Many AV solutions, such as BitDefender, Avast, and MalwareBytes automatically block mining sites such as CoinHive miner's JavaScript from accessing their domain and IP. These solutions should also be capable of detecting and blocking exploits like EternalBlue, which can get you in a whole lot more trouble than simple cryptojacking. If you don't already have a security system like this in place, we strongly advice that you get one.
For free solutions, NoCoin, Coin-Hive Blocker, and MineBlock are all solid options for blacklisting cryptomining domains. Or you could use an ad blocker likeuBlock Origin (my personal choice). Alternatively, you can create a blacklist of your own, though it can be difficult to keep up-to-date. 

Monitor for Abnormal GPU and CPU Usage

While the methods outlined above will certainly keep you better protected than doing nothing, the truth is that there's no silver bullet for keeping cryptominers off of your network. There is, however, one sure thing. You can monitor for, and identify misbehaving machines, and then address the issue from there.

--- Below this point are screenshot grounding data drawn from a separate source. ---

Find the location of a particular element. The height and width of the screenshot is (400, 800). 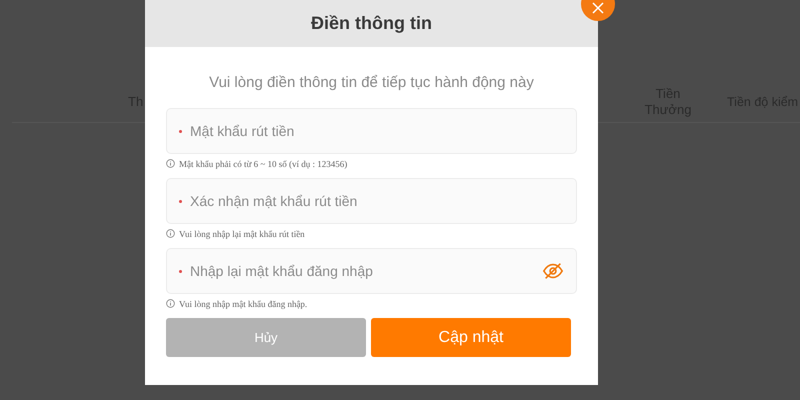

password-field: Xác nhận mật khẩu rút tiền is located at coordinates (372, 201).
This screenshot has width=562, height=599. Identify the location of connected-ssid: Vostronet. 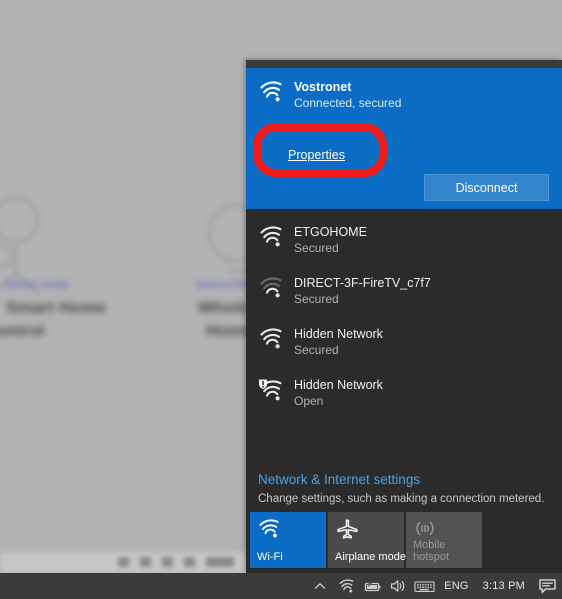
(323, 87).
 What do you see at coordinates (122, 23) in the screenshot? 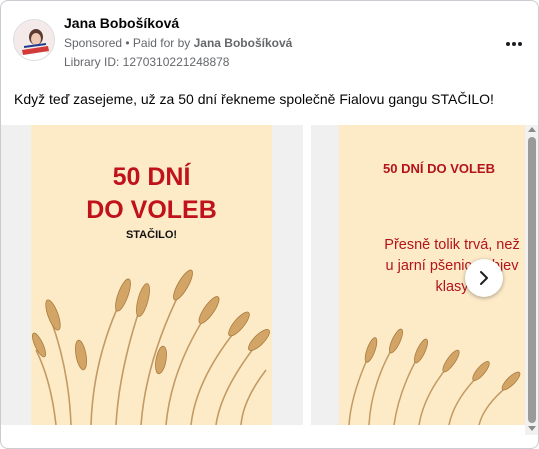
I see `author-name: Jana Bobošíková` at bounding box center [122, 23].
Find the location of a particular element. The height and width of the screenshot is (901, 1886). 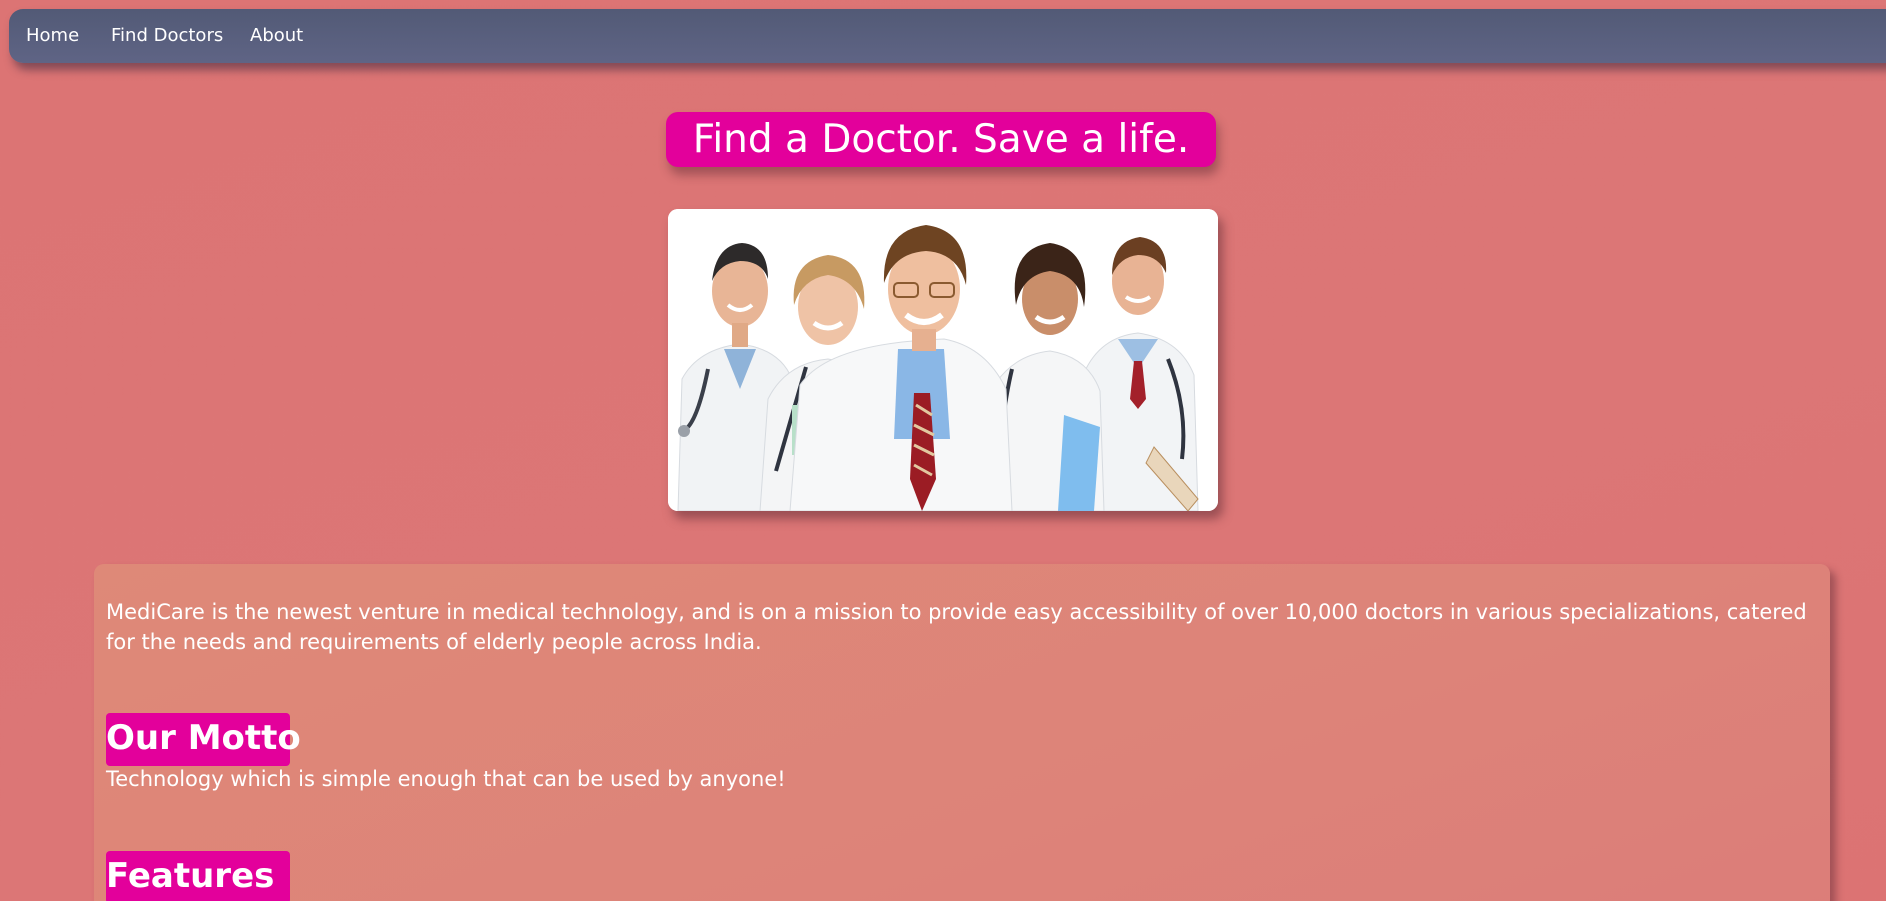

features-heading: Features is located at coordinates (198, 876).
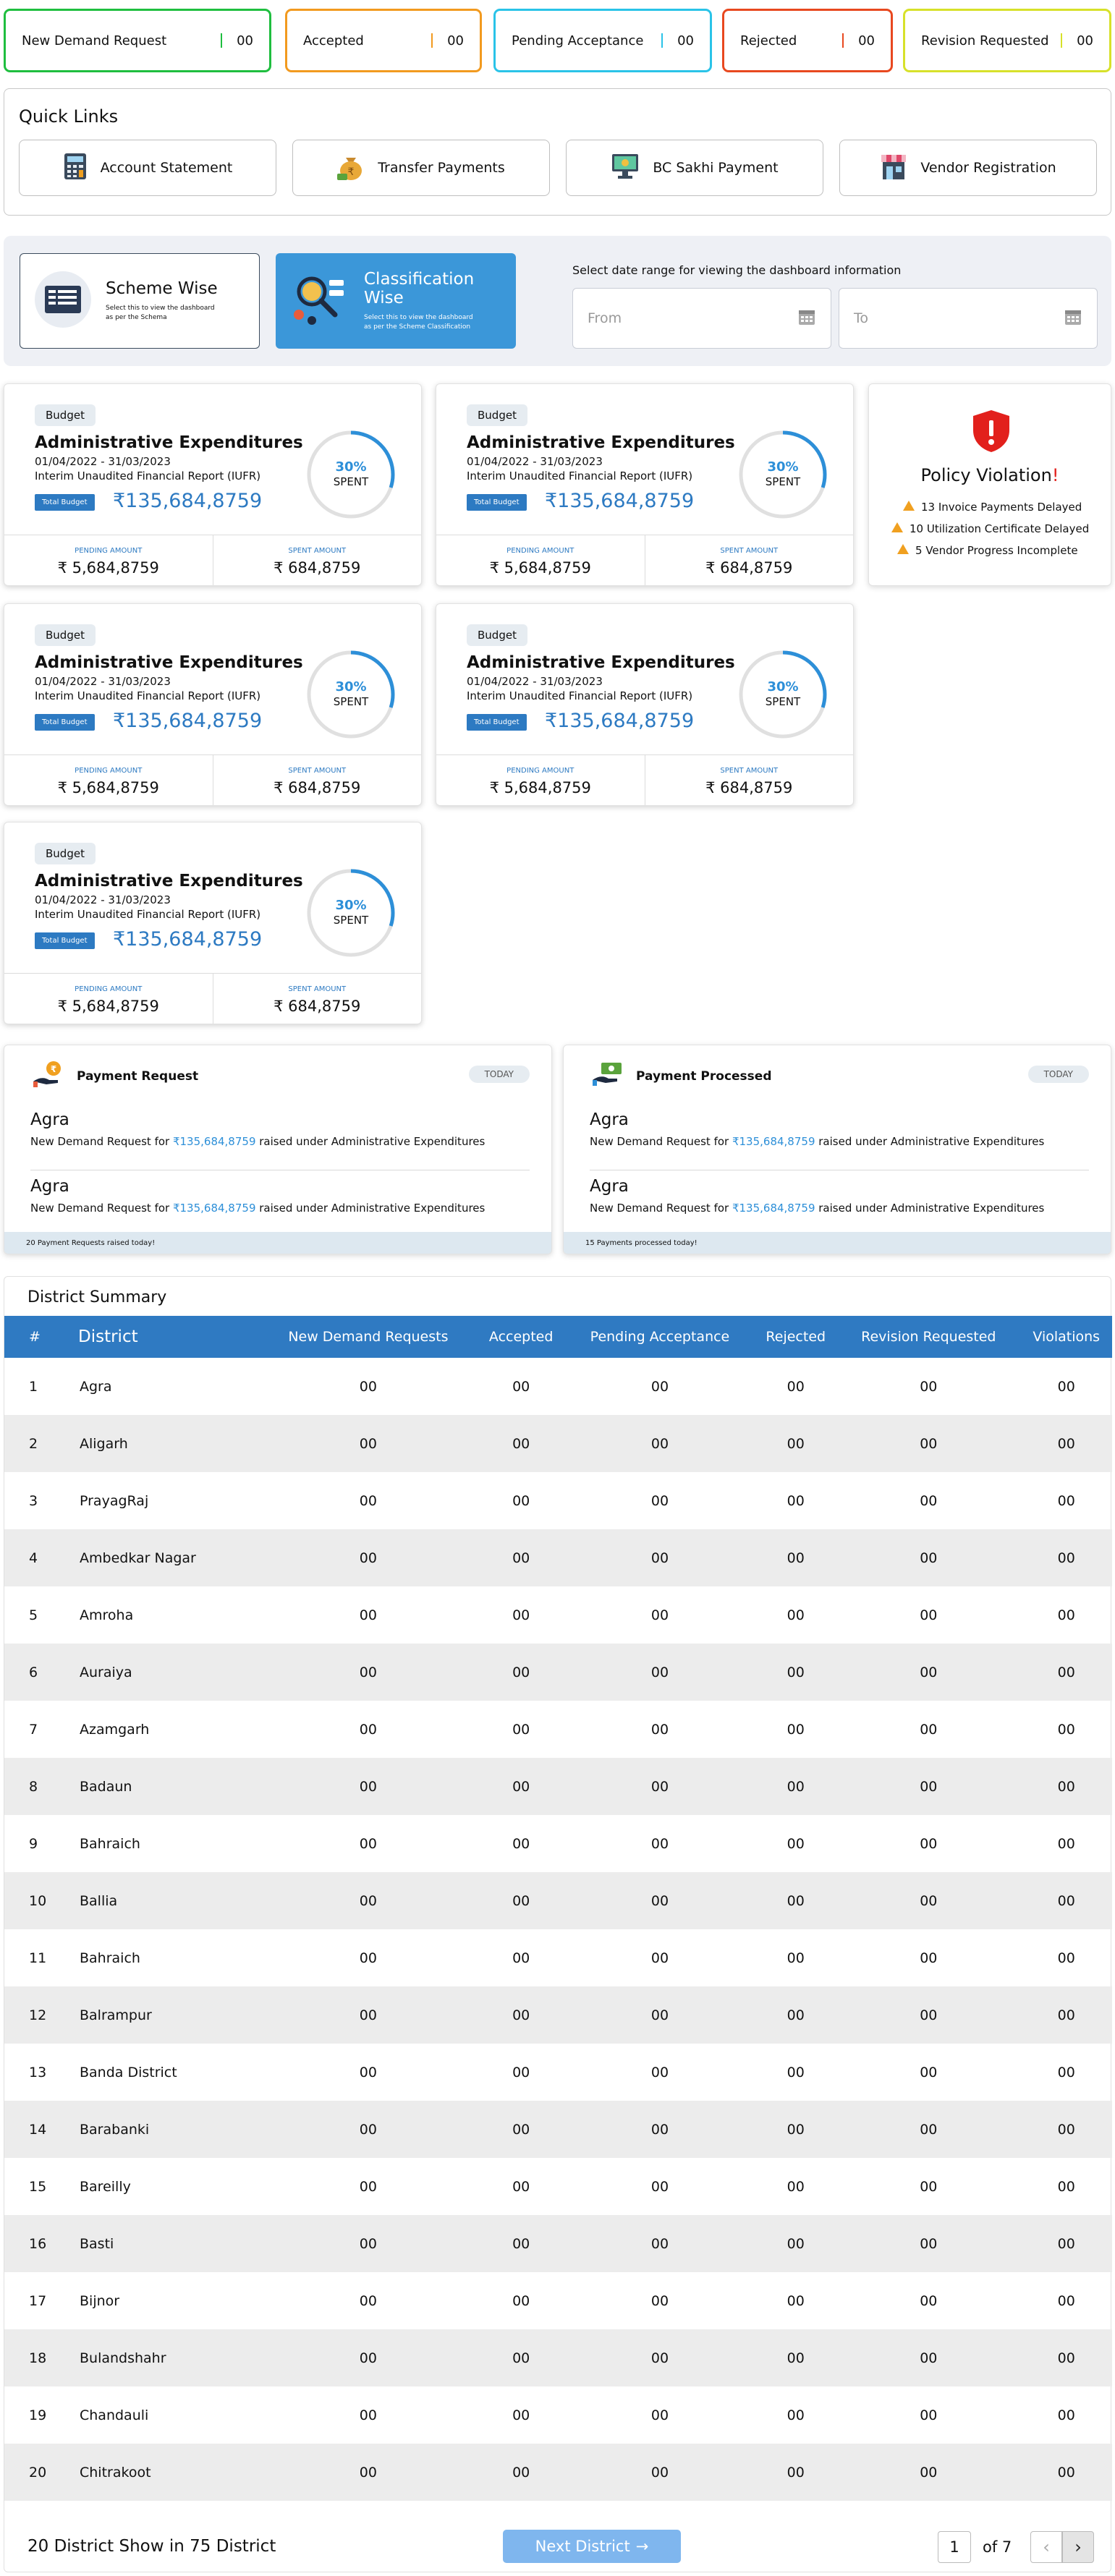 The width and height of the screenshot is (1115, 2576). What do you see at coordinates (558, 1443) in the screenshot?
I see `table-row: 2 Aligarh 00 00 00 00 00 00` at bounding box center [558, 1443].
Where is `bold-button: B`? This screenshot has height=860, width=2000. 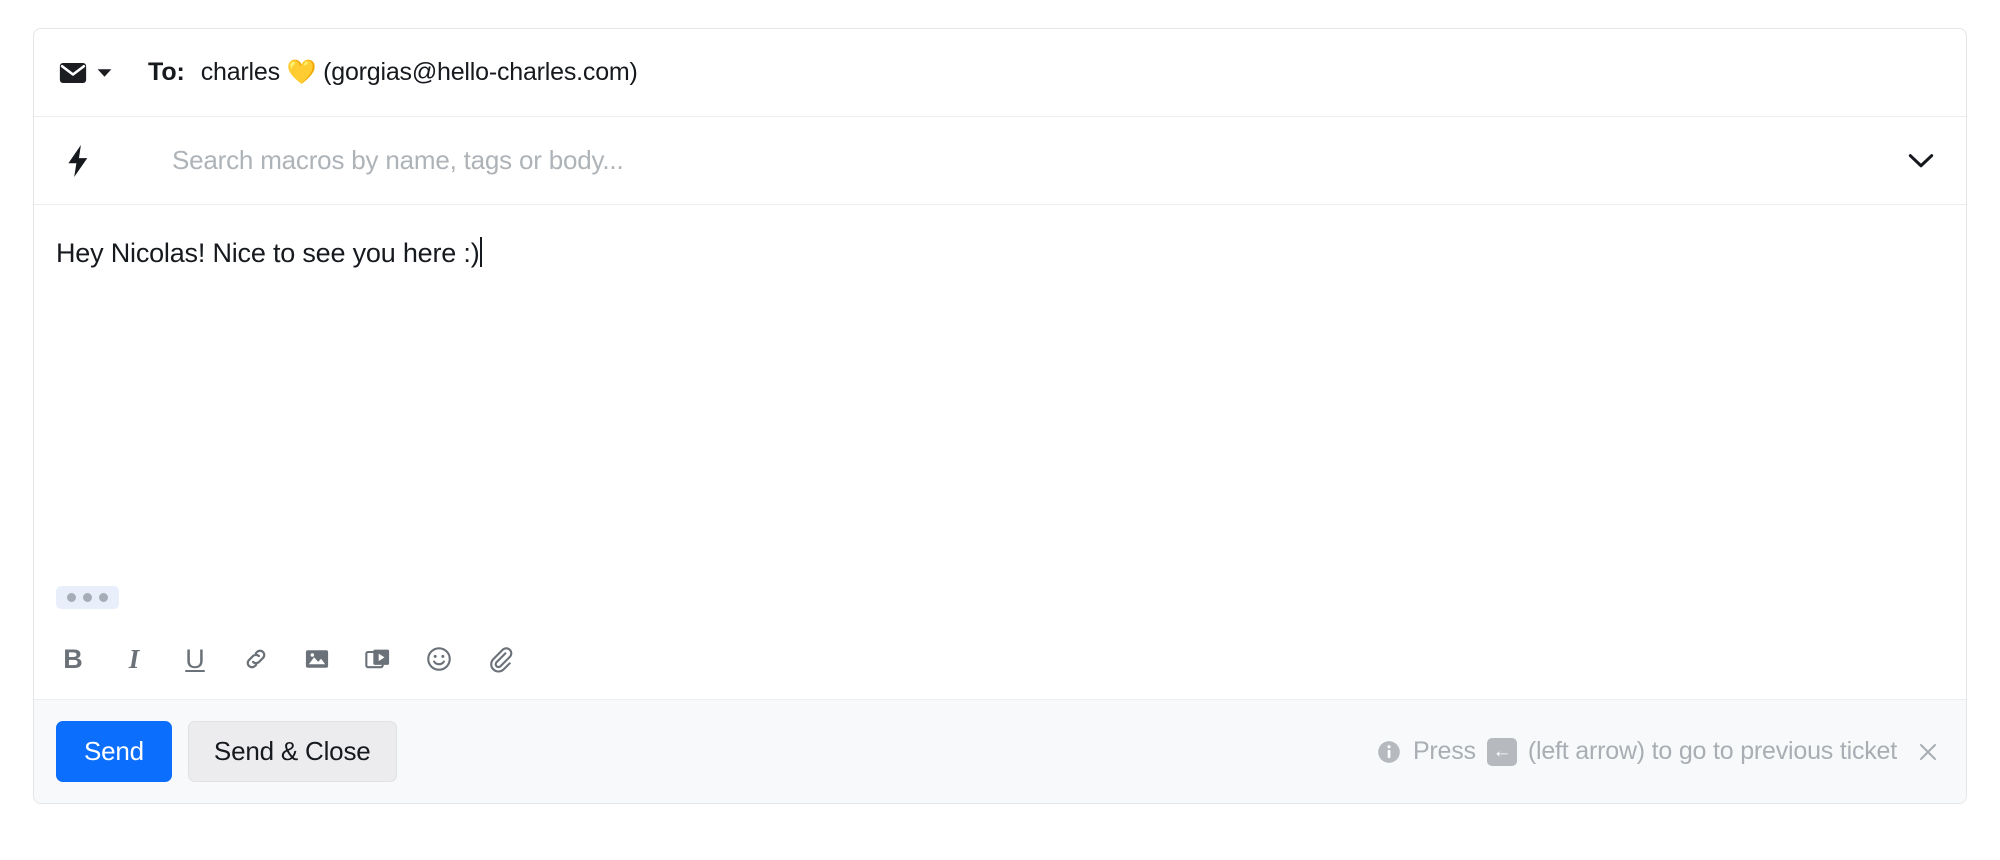 bold-button: B is located at coordinates (73, 659).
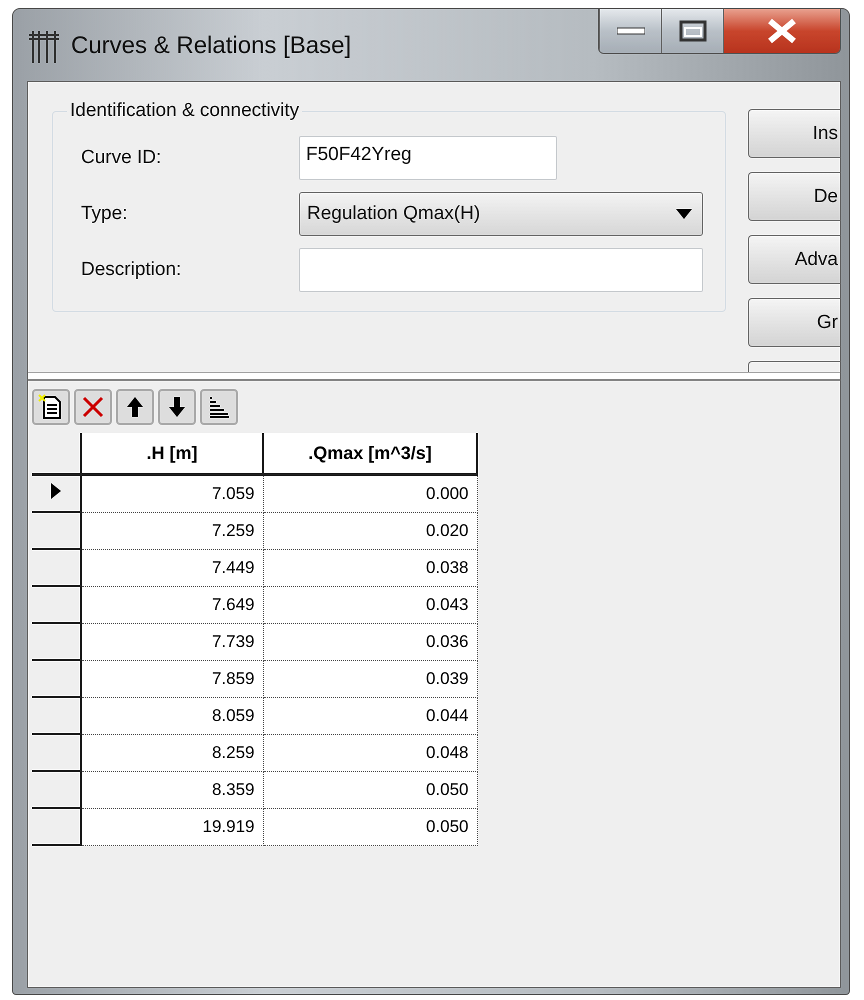 The height and width of the screenshot is (1000, 864). What do you see at coordinates (794, 197) in the screenshot?
I see `side-button: De` at bounding box center [794, 197].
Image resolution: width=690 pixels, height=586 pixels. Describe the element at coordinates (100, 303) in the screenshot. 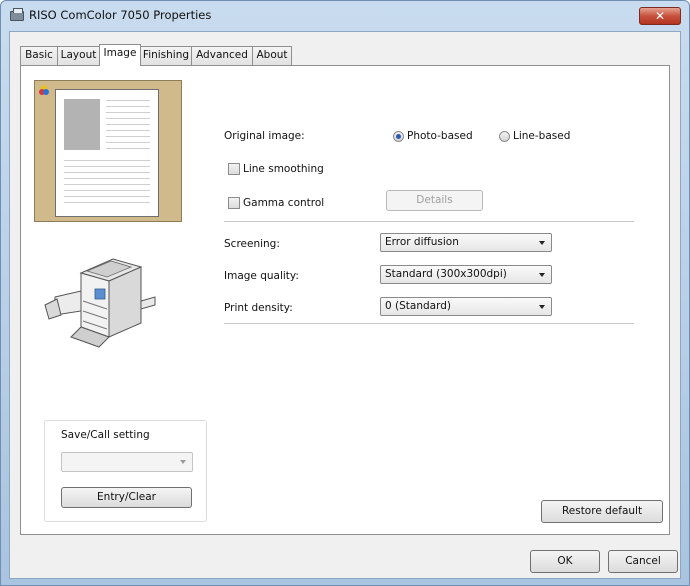

I see `printer-illustration` at that location.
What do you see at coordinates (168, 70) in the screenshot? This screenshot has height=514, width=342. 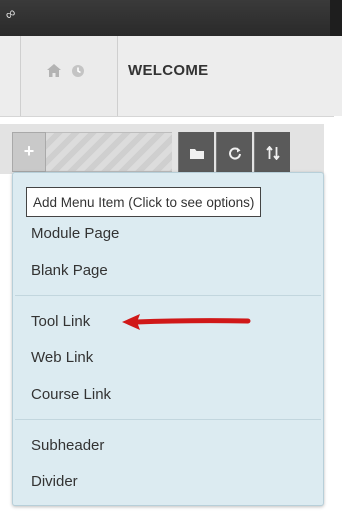 I see `page-title: WELCOME` at bounding box center [168, 70].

Regardless of the method used, mining cryptocurrency is going to be a major resource hog, which should make the machines doing it stand out. This is especially true in off-business hours when most machines will be less active, but those with cryptominers installed will continue using resources at a high rate.

With a modern network monitoring tool, like WhatsUp Gold, you can easily monitor for CPU spikes and set up alerts for when CPU usage exceeds 90% (or any other threshold you want) on machines that don't regularly perform CPU-intensive tasks. This is a simple way to keep track of your machines and find out if there's anything strange going on. 
In WhatsUp Gold, monitoring for CPU spikes is a preset configuration, and blackout policies can be used to limit monitoring to off-business hours if so desired. Likewise, setting up alerts for spikes in CPU usage is easy to configure.

At any rate, it doesn't look like the crypto-mining frenzy is coming to an end anytime soon, so stay protected with the tips above, and keep current with your patches and blacklists. If you have any other techniques for keeping cryptominers off of your networks, please feel free to share them in the comments.